Dataset records

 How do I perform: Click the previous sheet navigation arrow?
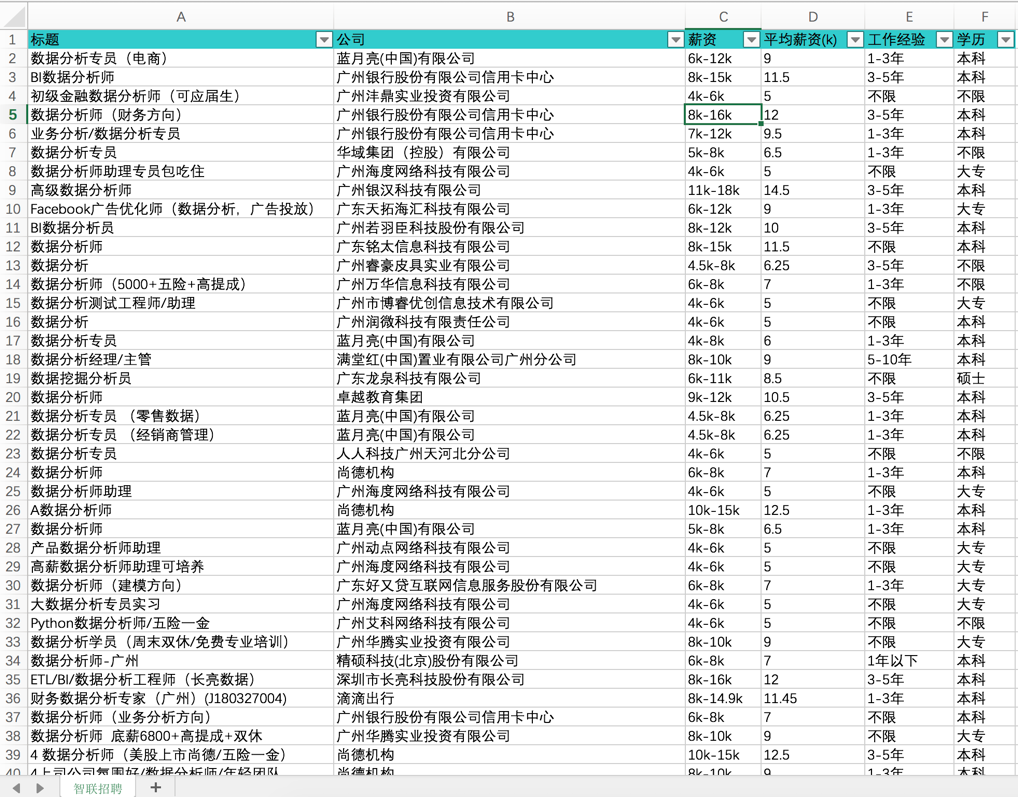pos(16,788)
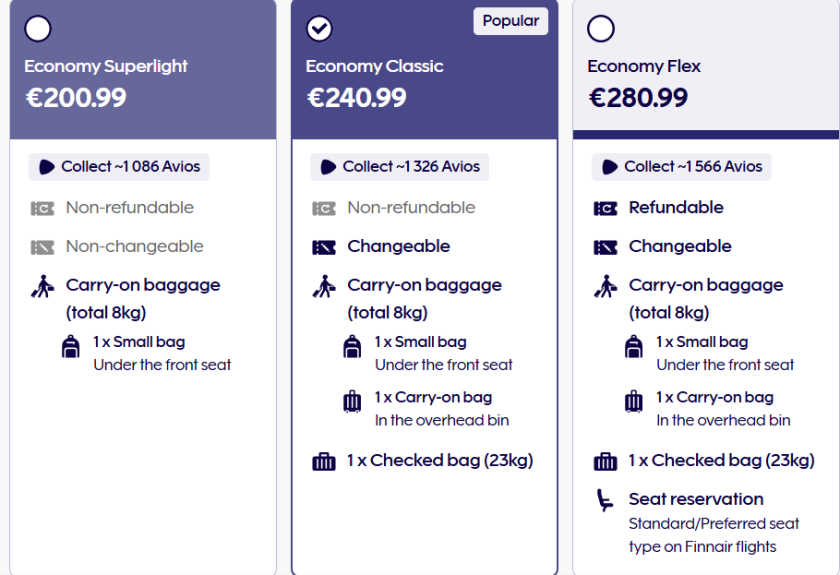Viewport: 840px width, 575px height.
Task: Click the Economy Superlight fare title
Action: click(106, 66)
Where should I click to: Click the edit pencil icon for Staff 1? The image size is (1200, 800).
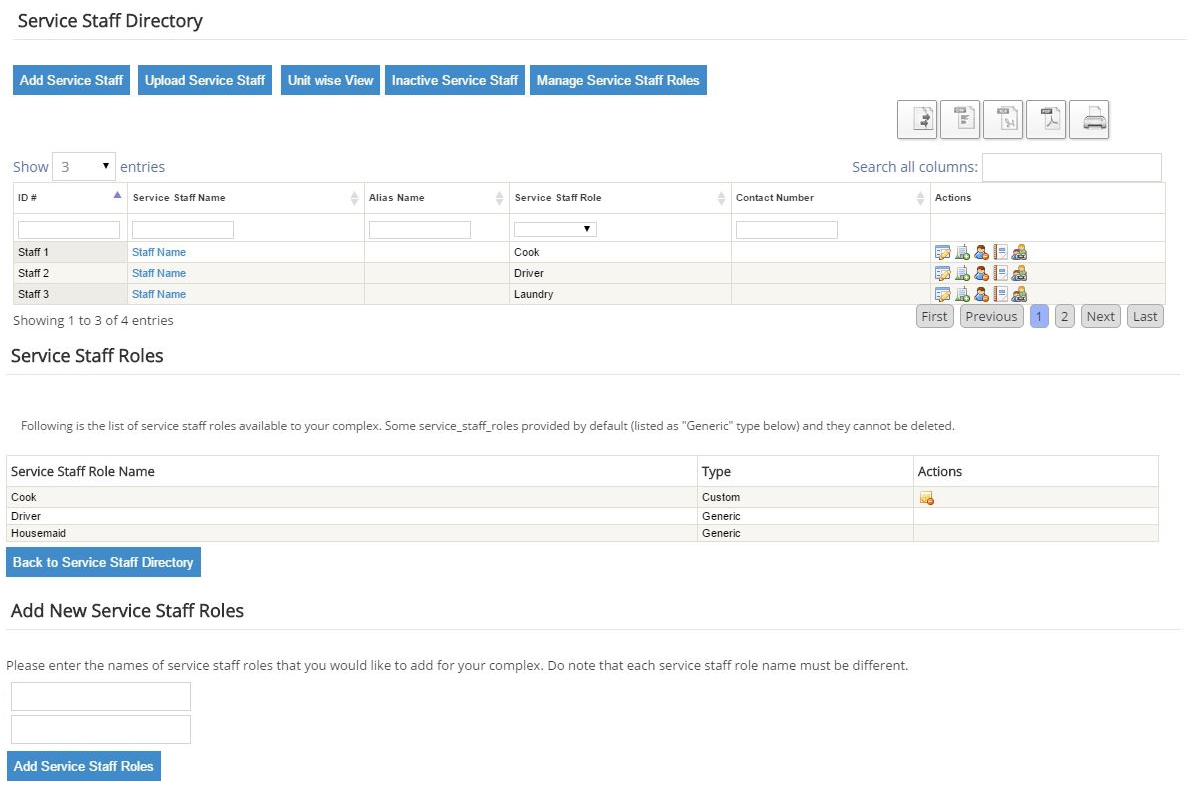click(x=942, y=252)
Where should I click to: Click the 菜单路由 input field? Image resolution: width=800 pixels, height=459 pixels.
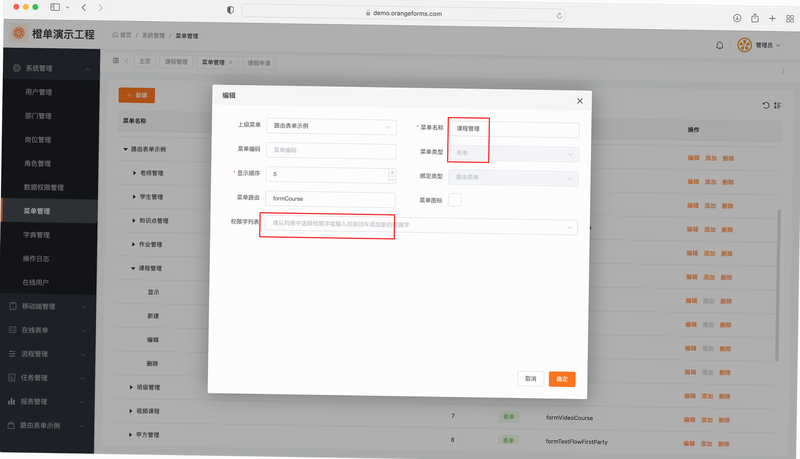click(331, 199)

AIM OF THE TASK — Without the pictures, please output every record exactly.

EXERCISE OUTPUT —
 How do I perform: Click the previous sheet navigation arrow?
pos(16,788)
Viewport: 840px width, 575px height.
Task: Click the Economy Superlight fare title
Action: click(106, 66)
Where should I click to: Click the edit pencil icon for Staff 1? The image size is (1200, 800).
click(x=942, y=252)
Where should I click to: Click the 菜单路由 input field? Image resolution: width=800 pixels, height=459 pixels.
click(331, 199)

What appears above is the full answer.